Abt-Berthold-Dietmayr-Straße 1 Melk 3390 AT




Germknödel recipe

A delicious recipe for Germknödel, a favorite Austrian winter treat. Use an Austrian-made Stroh rum in this recipe to give it its authentic flavor.

Germknödel is a plum stuffed and then steamed bread roll that sits in a pool of crème anglaise topped with poppy seeds. A great fall twist could be a roll stuffed with a sweet pumpkin filling topped with cinnamon sugar!


For the steamed yeast dumplings

  • 500 g strong white flour

  • 7 g dried yeast

  • 1 tsp salt

  • 65 g sugar

  • 70 g butter melted

  • 250 g whole milk warmed

  • 1 egg yolk

  • 1 egg

  • 1 lemon zest

  • Vanilla seeds from 1/2 vanilla pod
    or 1/2 tsp vanilla extract


For the filling

  • 300 g Powidl (plum jam)

  • 1 tbsp rum

  • Powidl

To serve

  • 150 g poppy seeds ground

  • Icing sugar

  • Homemade vanilla sauce


How to make Germknödel

  1. Combine all dumpling ingredients and knead for about 10 minutes. You should have a soft, smooth, workable dough – not too sticky and not too dry.

  2. Place the dough in a plastic bowl, cover and leave to rise somewhere warm for an hour or two until it has doubled in size. How quickly the rise happens depends on the temperature in the room, so be patient in case it takes a little longer.

  3. In a small bowl, mix Powidl and rum.

  4. Lightly flour a clean work surface and turn out the dough.

  5. Punch down the dough, form the dough into a sausage shape and divide into 10 pieces with your dough scraper.

  6. Flatten each piece with your hand.

  7. Place a teaspoon of Powidl mixture into the centre of the flat round dough piece.

  8. Bring up the sides of the dough around the plum jam and seal well by pinching the edges.

  9. Place each dumpling onto the floured work surface or baking sheet, cover with a dish towel and leave to prove for about 30 minutes to 1 hour. The Germknödel should have visibly risen before you continue.

  10. Prepare the vanilla sauce while you wait.

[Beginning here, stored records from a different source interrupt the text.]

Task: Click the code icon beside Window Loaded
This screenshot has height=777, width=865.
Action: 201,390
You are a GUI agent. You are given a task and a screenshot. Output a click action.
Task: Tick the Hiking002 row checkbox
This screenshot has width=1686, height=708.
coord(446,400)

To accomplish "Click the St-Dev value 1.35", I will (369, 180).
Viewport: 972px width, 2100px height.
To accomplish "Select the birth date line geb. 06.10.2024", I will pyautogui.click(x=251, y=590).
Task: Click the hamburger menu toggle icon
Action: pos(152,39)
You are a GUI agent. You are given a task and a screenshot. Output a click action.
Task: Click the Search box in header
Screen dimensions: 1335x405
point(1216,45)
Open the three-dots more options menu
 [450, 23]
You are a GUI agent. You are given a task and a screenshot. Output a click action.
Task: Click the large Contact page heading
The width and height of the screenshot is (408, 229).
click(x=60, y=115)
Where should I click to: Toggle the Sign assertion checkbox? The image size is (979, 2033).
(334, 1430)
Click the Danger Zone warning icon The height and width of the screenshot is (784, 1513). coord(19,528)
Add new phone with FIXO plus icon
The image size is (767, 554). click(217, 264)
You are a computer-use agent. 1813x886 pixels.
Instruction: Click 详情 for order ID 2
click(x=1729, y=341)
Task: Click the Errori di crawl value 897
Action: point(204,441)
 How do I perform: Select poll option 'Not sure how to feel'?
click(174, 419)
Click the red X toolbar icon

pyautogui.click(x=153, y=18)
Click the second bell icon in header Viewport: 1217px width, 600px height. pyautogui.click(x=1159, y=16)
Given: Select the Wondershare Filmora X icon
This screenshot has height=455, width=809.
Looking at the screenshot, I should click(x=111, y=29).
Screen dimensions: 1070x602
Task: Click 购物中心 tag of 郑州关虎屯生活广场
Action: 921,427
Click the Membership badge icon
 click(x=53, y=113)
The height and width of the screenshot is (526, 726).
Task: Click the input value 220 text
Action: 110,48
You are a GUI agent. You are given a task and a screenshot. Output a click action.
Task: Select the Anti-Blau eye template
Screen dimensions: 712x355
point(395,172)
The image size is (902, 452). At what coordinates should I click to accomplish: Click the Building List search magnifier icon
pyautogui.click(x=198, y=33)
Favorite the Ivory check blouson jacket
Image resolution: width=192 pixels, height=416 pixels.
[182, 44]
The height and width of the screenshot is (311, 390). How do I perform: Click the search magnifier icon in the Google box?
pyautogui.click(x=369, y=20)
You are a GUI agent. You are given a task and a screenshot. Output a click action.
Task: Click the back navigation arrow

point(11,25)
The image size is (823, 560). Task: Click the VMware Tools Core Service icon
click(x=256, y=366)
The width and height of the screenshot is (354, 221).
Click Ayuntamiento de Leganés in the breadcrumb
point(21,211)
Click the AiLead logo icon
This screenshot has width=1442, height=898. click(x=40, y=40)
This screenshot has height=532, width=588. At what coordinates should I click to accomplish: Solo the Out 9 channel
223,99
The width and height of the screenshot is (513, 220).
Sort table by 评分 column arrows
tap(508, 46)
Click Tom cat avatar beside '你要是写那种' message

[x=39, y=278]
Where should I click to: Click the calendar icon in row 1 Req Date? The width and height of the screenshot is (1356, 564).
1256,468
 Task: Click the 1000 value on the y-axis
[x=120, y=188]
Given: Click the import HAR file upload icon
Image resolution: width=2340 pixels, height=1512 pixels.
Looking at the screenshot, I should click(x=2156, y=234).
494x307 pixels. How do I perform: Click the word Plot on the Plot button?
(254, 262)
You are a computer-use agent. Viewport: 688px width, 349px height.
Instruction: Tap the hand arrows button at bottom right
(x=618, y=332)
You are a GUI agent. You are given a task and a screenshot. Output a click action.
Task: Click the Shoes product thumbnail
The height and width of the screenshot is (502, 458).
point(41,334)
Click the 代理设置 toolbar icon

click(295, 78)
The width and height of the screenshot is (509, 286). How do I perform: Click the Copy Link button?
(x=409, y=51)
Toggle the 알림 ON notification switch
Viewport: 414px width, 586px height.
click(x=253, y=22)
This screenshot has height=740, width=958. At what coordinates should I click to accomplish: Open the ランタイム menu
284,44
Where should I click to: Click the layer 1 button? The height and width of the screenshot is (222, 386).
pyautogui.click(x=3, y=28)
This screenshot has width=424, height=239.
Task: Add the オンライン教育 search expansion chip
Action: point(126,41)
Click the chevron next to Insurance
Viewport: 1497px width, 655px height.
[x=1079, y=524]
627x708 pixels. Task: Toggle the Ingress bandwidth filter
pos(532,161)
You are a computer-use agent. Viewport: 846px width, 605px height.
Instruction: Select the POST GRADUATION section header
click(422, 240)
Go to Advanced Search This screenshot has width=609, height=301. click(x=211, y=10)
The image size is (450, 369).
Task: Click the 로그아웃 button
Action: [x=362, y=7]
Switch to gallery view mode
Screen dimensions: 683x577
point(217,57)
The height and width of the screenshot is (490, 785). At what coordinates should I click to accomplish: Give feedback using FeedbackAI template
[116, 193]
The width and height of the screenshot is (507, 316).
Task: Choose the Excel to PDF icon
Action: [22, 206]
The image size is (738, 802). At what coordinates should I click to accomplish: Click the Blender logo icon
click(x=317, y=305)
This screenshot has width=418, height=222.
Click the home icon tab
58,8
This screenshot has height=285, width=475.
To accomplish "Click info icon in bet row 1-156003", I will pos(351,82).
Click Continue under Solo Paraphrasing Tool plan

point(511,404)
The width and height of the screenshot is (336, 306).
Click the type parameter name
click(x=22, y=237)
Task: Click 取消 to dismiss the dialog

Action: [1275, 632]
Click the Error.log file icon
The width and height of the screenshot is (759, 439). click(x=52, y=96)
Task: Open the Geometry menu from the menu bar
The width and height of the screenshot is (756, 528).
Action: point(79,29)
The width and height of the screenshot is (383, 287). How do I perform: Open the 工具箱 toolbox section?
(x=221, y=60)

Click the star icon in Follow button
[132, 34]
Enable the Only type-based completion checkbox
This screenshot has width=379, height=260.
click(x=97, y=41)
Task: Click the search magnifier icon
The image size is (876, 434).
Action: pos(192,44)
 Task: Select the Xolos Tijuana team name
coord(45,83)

  11. Bring a large pan of water to the boil and use a steamer (I use a bamboo steamer) lined with baking paper to steam the dumplings for 15 minutes. I can fit four dumplings into my steamer at a time. Make sure you cover the steamer with a lid.

  12. If you don’t have a steamer, you can use a cotton dish towel which you put over the pan. Secure it with twine and make sure the cloth isn’t exposed to the heat source. Place the dumplings onto the cloth and cover with a second pot.

  13. Serve and enjoy straight away. Pour over hot vanilla sauce and sprinkle with a mix of ground poppy seeds and icing sugar.